Lo que siguió en ambos lados del Atlántico a partir del tremendo siglo XVI, determinó el futuro del inmenso subcontinente americano y no pocas islas del mar Caribe. Desde entonces y hasta el XIX, cuando la ola de independencias desenmascaró los enormes yerros y abusos de la Corona, los hispanistas conservadores, apurados por mitigar un saldo de dolor y de codicia, calificaron de “aventura civilizadora” su actuación en las colonias. Nadie los desmintió entonces ni después, a pesar de las ostensibles razones que demuestran que precisamente el aspecto civilizado o civilizador de Hispanoamérica es lo que mejor ilustra sus contrastes. Baste nuestra realidad y las insuperadas desigualdades socioculturales y económicas, para confirmar que por contrario al desarrollo civilizador, la herencia colonial aún se resiente en la accidentada dificultad de formar gobiernos, instituciones, sociedad y gobernantes.

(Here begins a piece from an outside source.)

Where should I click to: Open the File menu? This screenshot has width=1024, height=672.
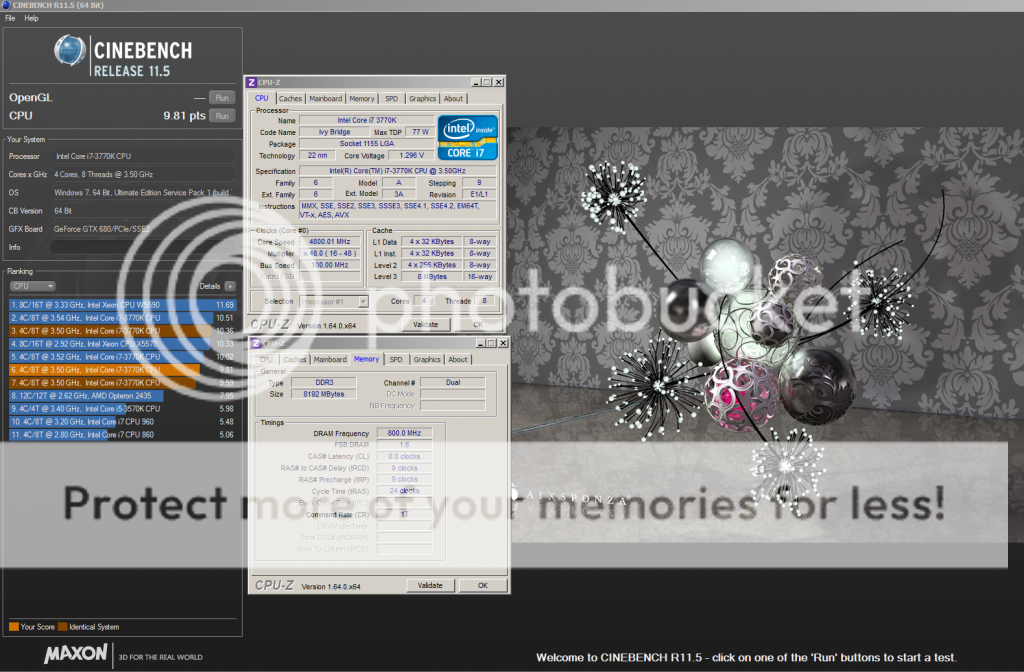(x=10, y=18)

Concentrada en la educación de criollos y algunos mestizos, la poderosísima Iglesia dejó a su aire la injusticia con ignorancia entre la gran población. Así lo demuestra –con excepción de sor Juana y apenas destellos de Carlos de Sigüenza y Góngora y del menospreciado en España Ruiz de Alarcón- la paupérrima, por no decir inexistente, literatura local y la nula aportación del “Nuevo Mundo” al conocimiento, lo cual significa que la palabra impuesta no fue liberadora ni reflexiva y mucho menos creativa.

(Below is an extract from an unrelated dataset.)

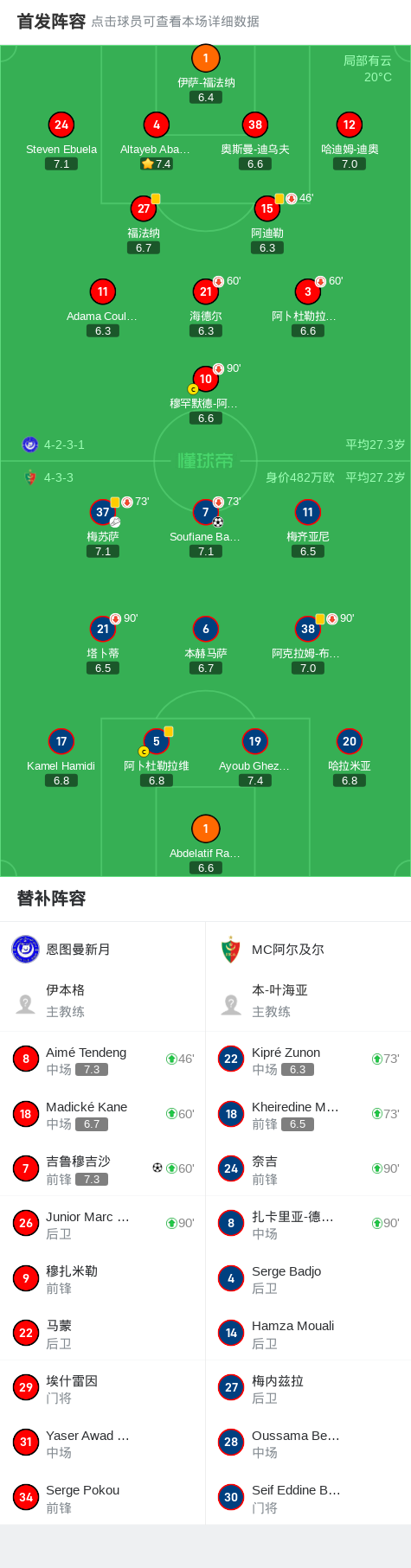
Task: Tap 4-3-3 formation label
Action: (59, 477)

Los virreinatos dejaron millones de marginados, cuyo vasallaje doliente derivó en nuevas formas de servidumbre, vigentes y sin solución inclusive dos siglos después de consumadas las independencias. Lo supieron los encomenderos y lo continúan fomentando sus sucesores históricos: no hay sujeción más efectiva que la ejercida en pueblos sin letra, sin palabra, sin capacidad electiva y sin posibilidad de superarse. De ahí que, quinientos años después del choque del jarro contra el caldero, del encuentro de dos culturas, de la confrontación entre la hispanidad y las culturas indígenas o como quiera calificarse esta invasión, perdure un mestizaje que no consigue, todavía, arrojar los frutos correlativos a la singularidad contrastante de sus orígenes.

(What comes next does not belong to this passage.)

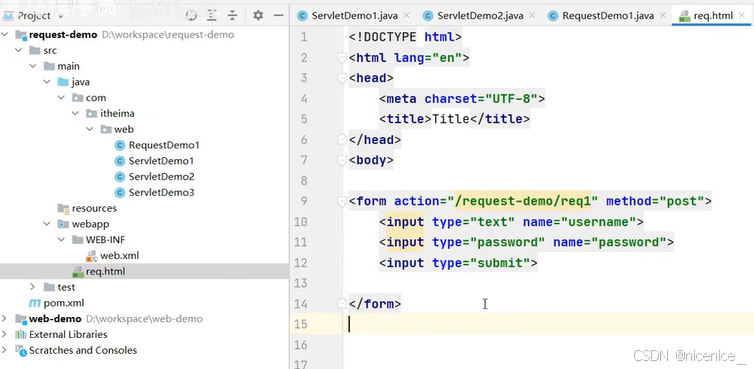Viewport: 754px width, 369px height.
Task: Select the Scratches and Consoles node
Action: (x=83, y=350)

Me pregunto por qué inteligencias tan interesadas en la cultura y el mestizaje como Reyes, Vasconcelos, Fuentes o el propio Paz no repararon en los entresijos de las deficiencias idiomáticas de los colonizados. El clero ejerció su dominio en lo principal: la palabra. Despojados de la suya, los naturales no hicieron suya, a cabalidad y con sus atributos, la del dominador, por una causa: el siervo no razona, obedece; no es libre ni participa de ideas, abstracciones o referentes culturales para expresarse.
El mestizaje, en tales condiciones, no asimiló ni hizo suya un habla que habla; un habla que le facilitara comunicarse y participar de la presumible aventura civilizadora. El pueblo-pueblo tartajea, ignora los sustantivos. De ahí su ancestral incapacidad de expresarse. Bastaría esta sola evidencia para hacer de la educación -y de ella la enseñanza del idioma dominante-, un derecho humano inaplazable. Sin sustantivos ni vocabulario suficiente para nombrar su circunstancia, conocer su pasado y prefigurar el porvenir el hablante o más bien balbuceante no puede ser libre ni está en condiciones de adueñarse de su destino.
Que no nos ataranten con el cuento de la democracia o de la “gran aventura civilizadora” del proceso colonial. La verdad es lo que es. Y lo que es está y ha perdurado durante siglos pues, como observara el sagaz anónimo de Tlatelolco, nuestra palabra –y no sólo nuestra herencia- “es una red de agujeros”.